--- Work item ---
From the data below, copy exactly the lines that lie between the one holding "AI (657, 1847)" and the one holding "fme (582, 1914)", including both, and nothing more.

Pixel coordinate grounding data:
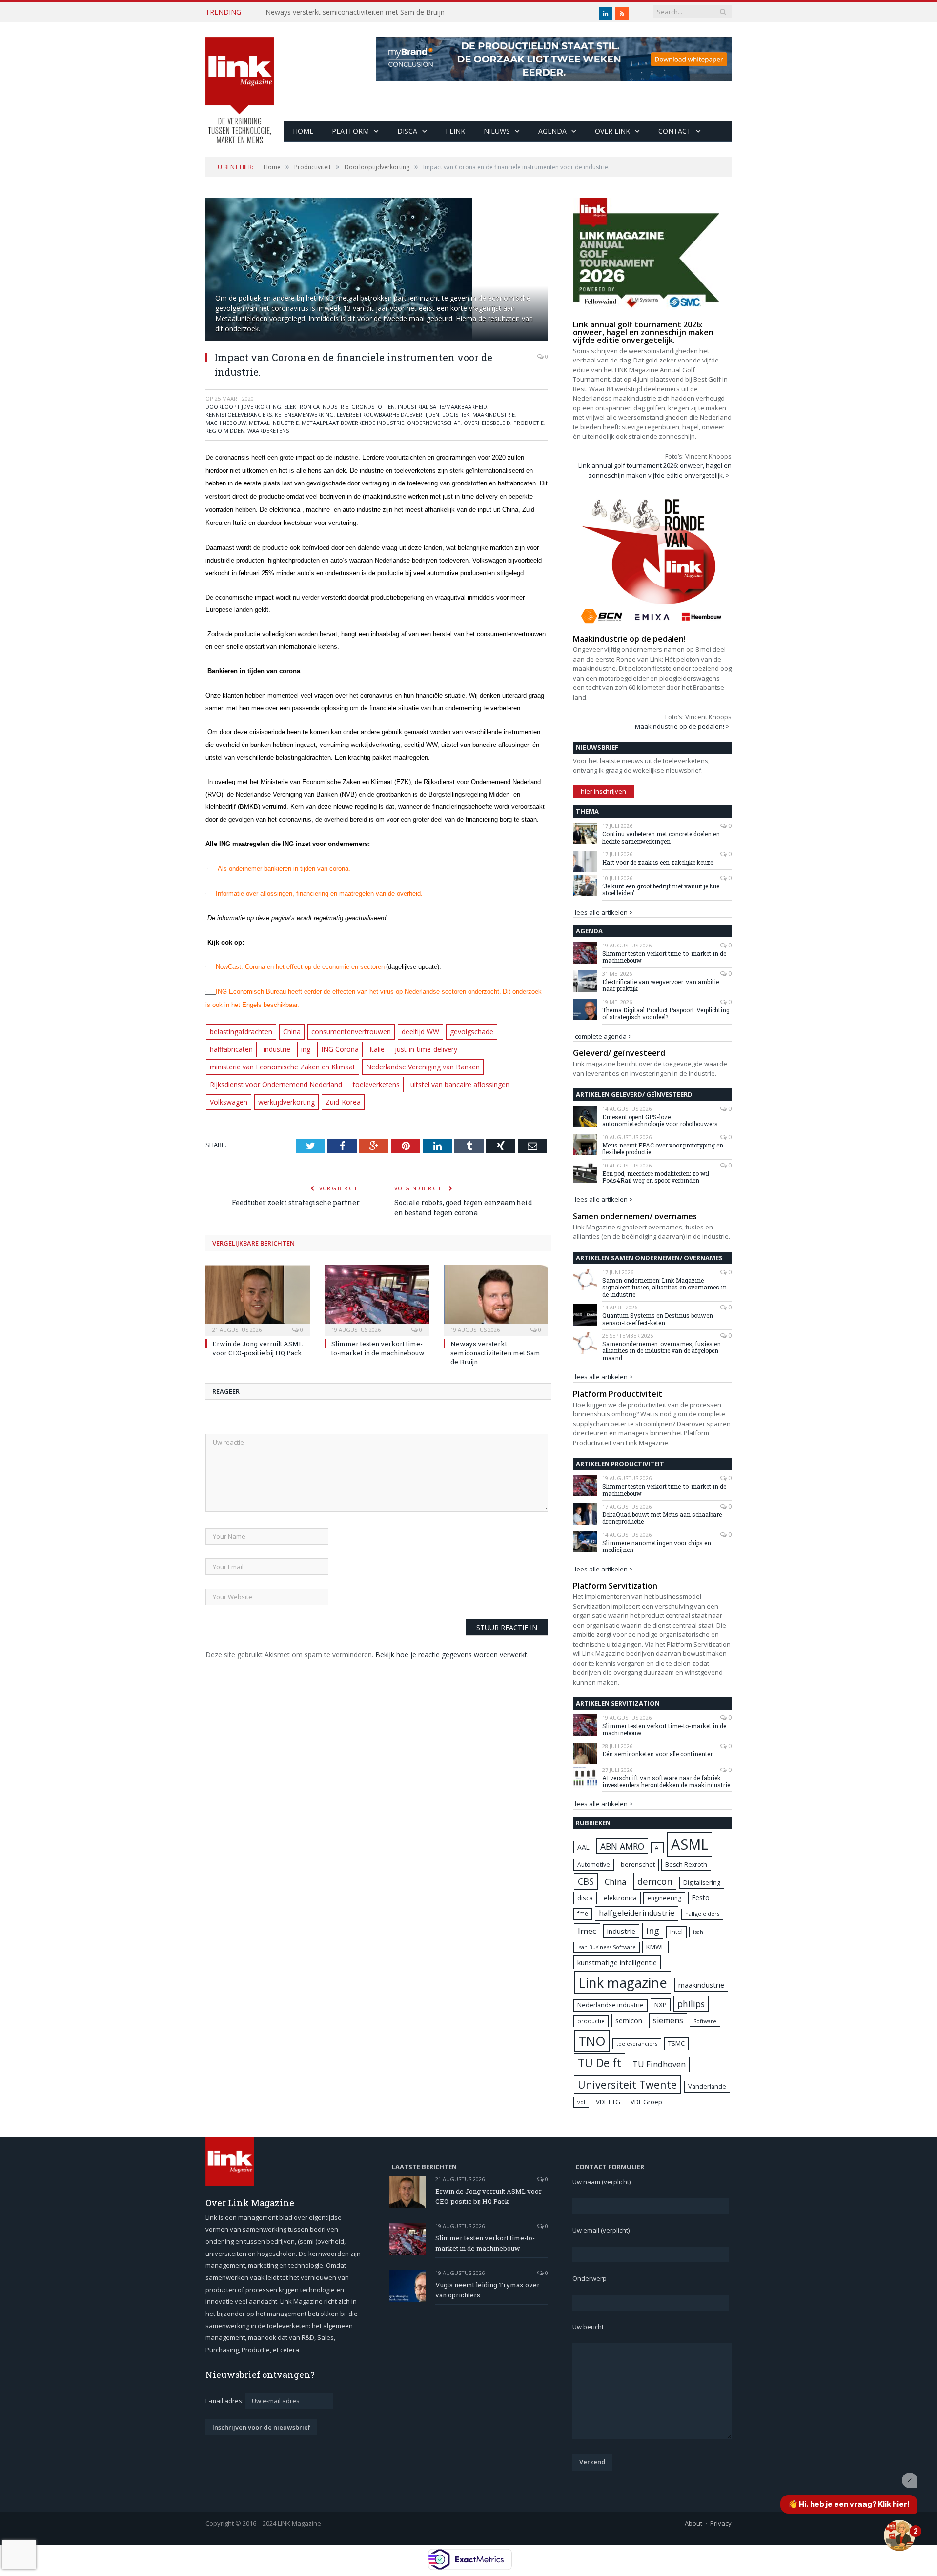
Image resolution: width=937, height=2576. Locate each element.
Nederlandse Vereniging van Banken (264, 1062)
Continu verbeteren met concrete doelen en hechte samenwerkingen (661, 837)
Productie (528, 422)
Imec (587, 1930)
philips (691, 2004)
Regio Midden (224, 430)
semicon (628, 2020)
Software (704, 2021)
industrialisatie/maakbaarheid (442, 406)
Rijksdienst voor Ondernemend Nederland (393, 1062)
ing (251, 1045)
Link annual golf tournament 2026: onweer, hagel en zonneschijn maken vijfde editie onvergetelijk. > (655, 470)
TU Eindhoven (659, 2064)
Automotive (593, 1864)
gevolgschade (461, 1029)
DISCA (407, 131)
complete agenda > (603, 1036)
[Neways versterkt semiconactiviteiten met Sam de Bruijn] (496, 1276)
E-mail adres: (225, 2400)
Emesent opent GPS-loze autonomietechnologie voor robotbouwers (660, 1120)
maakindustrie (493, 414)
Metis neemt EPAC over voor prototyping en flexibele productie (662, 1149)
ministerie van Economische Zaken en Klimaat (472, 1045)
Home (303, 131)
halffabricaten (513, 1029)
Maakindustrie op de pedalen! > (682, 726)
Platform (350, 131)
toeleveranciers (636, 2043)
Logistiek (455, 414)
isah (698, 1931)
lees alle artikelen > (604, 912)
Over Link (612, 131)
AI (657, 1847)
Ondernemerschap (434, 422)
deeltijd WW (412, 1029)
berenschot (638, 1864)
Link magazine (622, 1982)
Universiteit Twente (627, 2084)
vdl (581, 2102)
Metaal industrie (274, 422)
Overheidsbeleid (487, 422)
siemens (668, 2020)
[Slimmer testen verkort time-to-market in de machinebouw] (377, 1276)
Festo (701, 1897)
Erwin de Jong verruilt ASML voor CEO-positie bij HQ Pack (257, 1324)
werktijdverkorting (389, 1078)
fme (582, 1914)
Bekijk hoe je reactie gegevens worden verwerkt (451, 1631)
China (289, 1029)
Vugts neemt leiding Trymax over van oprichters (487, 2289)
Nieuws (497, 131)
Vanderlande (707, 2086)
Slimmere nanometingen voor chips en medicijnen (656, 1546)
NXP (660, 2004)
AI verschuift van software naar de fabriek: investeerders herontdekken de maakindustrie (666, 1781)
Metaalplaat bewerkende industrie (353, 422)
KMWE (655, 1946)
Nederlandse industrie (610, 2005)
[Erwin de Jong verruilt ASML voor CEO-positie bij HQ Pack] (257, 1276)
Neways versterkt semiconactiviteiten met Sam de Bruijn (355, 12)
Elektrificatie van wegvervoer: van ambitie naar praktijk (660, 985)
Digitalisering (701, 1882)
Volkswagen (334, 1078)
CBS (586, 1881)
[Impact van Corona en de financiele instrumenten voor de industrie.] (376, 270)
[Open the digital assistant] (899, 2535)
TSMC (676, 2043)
...
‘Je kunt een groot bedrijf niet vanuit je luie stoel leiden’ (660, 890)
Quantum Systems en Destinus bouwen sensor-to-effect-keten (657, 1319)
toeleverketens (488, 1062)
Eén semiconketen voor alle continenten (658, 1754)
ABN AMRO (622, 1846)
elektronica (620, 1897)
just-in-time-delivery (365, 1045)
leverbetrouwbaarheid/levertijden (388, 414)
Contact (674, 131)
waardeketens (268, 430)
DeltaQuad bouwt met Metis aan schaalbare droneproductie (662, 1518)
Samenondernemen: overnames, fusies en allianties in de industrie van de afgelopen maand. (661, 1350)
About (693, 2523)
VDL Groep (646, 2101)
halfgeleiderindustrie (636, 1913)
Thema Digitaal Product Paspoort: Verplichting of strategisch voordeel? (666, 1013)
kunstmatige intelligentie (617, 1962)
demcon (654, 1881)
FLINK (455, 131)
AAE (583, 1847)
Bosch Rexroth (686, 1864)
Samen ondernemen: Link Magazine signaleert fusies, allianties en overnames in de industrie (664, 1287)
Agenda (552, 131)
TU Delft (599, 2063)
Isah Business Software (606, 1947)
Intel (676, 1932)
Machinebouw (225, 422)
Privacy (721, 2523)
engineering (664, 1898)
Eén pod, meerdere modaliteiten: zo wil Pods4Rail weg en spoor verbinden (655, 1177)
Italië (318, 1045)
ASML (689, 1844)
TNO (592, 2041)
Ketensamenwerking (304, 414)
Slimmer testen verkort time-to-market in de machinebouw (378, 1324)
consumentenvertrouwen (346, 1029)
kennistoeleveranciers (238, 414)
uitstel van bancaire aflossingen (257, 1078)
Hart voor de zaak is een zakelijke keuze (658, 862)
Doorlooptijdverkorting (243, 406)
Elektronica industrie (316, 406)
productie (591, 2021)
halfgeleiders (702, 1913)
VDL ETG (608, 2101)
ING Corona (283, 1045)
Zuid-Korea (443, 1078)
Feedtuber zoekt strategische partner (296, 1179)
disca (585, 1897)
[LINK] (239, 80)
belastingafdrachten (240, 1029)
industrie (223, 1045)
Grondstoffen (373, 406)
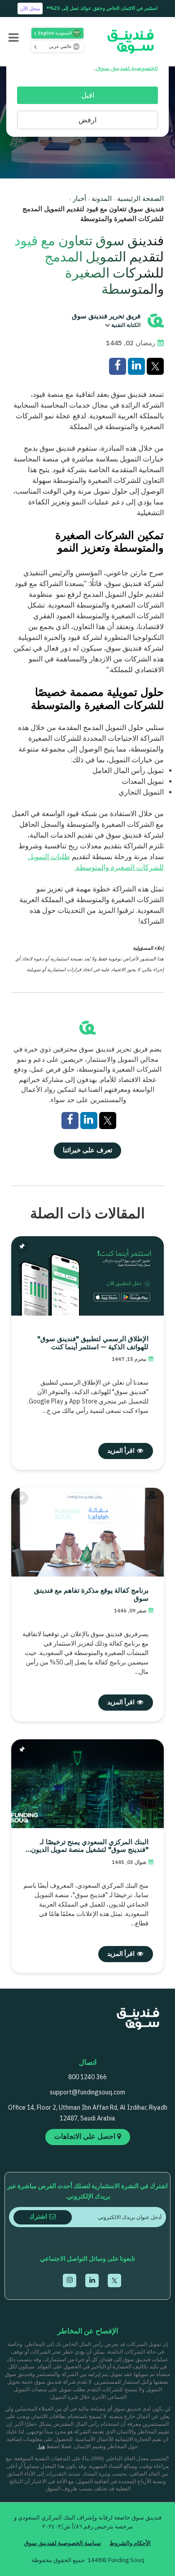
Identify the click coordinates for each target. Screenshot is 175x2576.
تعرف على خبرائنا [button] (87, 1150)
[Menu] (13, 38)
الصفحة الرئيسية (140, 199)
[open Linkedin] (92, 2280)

--- Your solution ---
AI (657, 1847)
Ondernemerschap (434, 422)
deeltijd WW (412, 1029)
berenschot (638, 1864)
Link magazine (622, 1982)
Universiteit Twente (627, 2084)
vdl (581, 2102)
Metaal industrie (274, 422)
Overheidsbeleid (487, 422)
siemens (668, 2020)
[Slimmer testen verkort time-to-market in de machinebouw] (377, 1276)
Festo (701, 1897)
Erwin de Jong verruilt ASML voor CEO-positie bij HQ Pack (257, 1324)
werktijdverkorting (389, 1078)
fme (582, 1914)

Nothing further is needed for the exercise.